Um atleta poderia evitar o exame ao enviar urina de outra pessoa? Ou uma amostra de urina recolhida antes que as substâncias proscritas estivessem presentes em seu organismo, e preservada em temperatura semelhante à do corpo? Concebivelmente sim. Mas Tygart disse que o cheiro da urina preservada seria horrível e que os testes de laboratório demonstrariam que era antiga. Também, se o atleta enviar urina de outra pessoa, certas características não se enquadrariam às da amostra de sangue.

Tygart reconheceu que existem limites para os testes que podem ser realizados usando amostras de sangue seco, em comparação com os três tubos de sangue usualmente recolhidos durante os exames. Mas ele disse que isso pode mudar, à medida que a ciência evolui.

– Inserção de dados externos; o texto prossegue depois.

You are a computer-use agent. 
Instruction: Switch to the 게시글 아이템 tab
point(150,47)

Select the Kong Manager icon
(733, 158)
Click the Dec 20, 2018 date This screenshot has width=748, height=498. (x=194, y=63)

“O padrão mundial aceito é a coleta observada de amostras de sangue e urina, fora das competições, e isso não vai mudar”, disse Tygart, que afirmou que manteve contato com organizações antidoping na Alemanha e Noruega sobre o desenvolvimento de programas semelhantes para os atletas desses países.

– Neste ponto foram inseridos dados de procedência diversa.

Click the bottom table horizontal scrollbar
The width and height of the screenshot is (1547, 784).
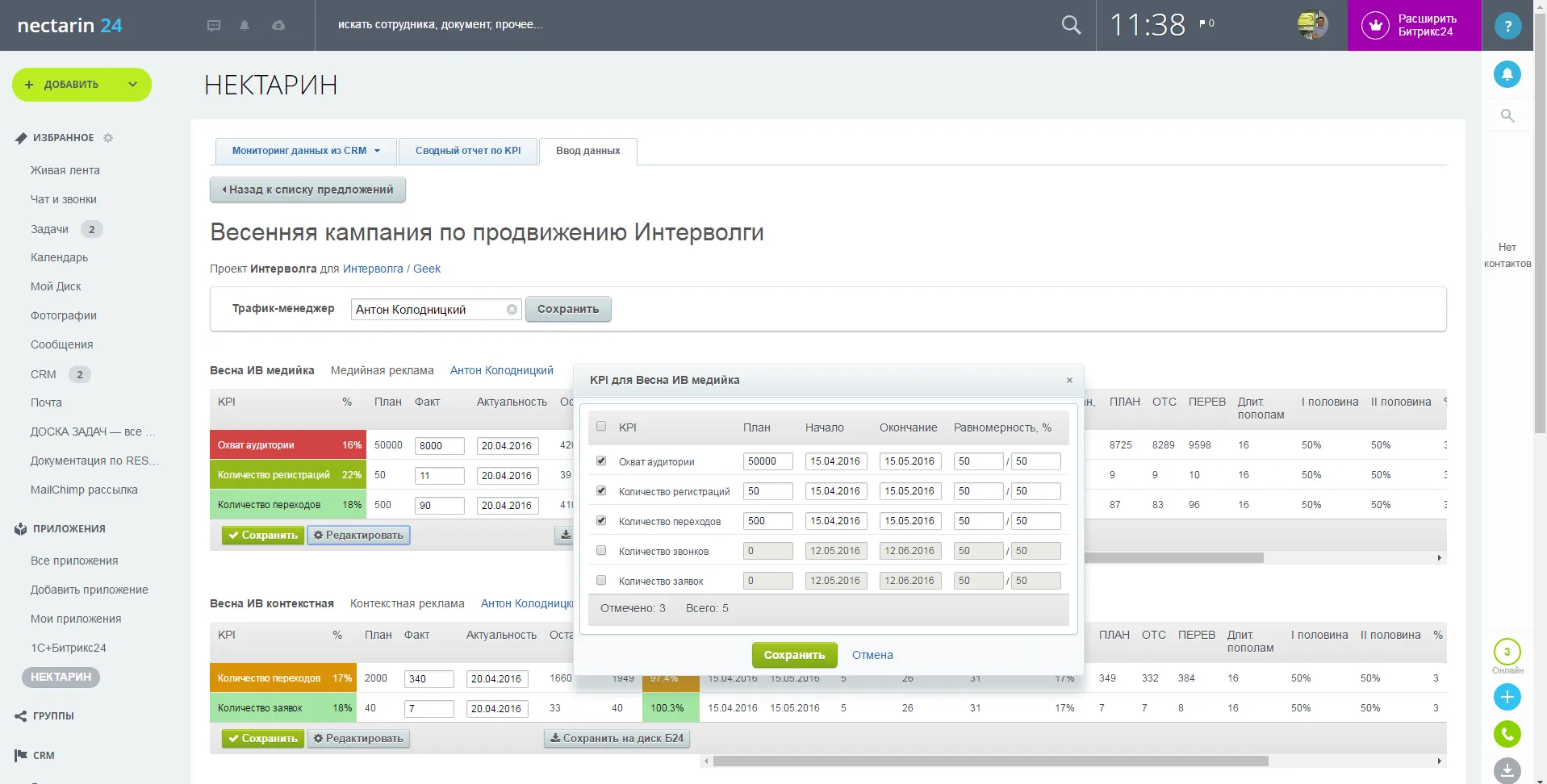pos(990,761)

Um porta-voz da Agência Mundial Antidoping (Wada, na sigla em inglês), disse que a organização não estava informada sobre o programa.

Lyles, velocista olímpico dos Estados Unidos, foi um dos primeiros atletas a passar pelos testes virtuais. Ele disse que o procedimento demora cerca de 90 minutos. Aos 22 anos, ele vem passando por exames antidoping há cinco anos e a única diferença no procedimento virtual foi “ter de fazer tudo sozinho”, ele disse.

No geral, disse Lyles, ele prefere o método usual de exame. “Eu pessoalmente prefiro que haja alguém lá, porque isso representa uma prestação de contas”, disse Lyles, que está treinando em um campo de futebol em um parque perto de sua casa, na Flórida, porque todas as pistas que costuma usar estão fechadas.

Tuliamuk, que venceu a seletiva olímpica da maratona em fevereiro, disse que o exame virtual era fácil, mas questiona se seria possível aplicar o método em países como o Quênia, onde ela nasceu. Conexões com a internet nem sempre estão disponíveis em todo lugar por lá, e os atletas podem não saber bem como usar a tecnologia.

“Eu tenho um nível de escolaridade bem alto”, disse Tuliamuk. “Não posso dizer o mesmo sobre outras pessoas”.

As vantagens em longo prazo dos exames virtuais podem terminar por se sobrepor a quaisquer preocupações. Se as agências antidoping e as federações internacionais de esportes não precisarem pagar por viagens de seus técnicos a todas as partes do planeta a fim de recolher amostras de sangue e urina dos atletas, a economia seria significativa e permitiria que um número maior de atletas fosse testado, com mais frequência.

“Competi contra atletas que usavam doping, e isso teve um impacto enorme sobre minha carreira e a carreira de meus amigos”, disse Coburn, campeã mundial de corrida com obstáculos. “Qualquer coisa que possamos fazer a fim de elevar o número de exames é uma tentativa válida”.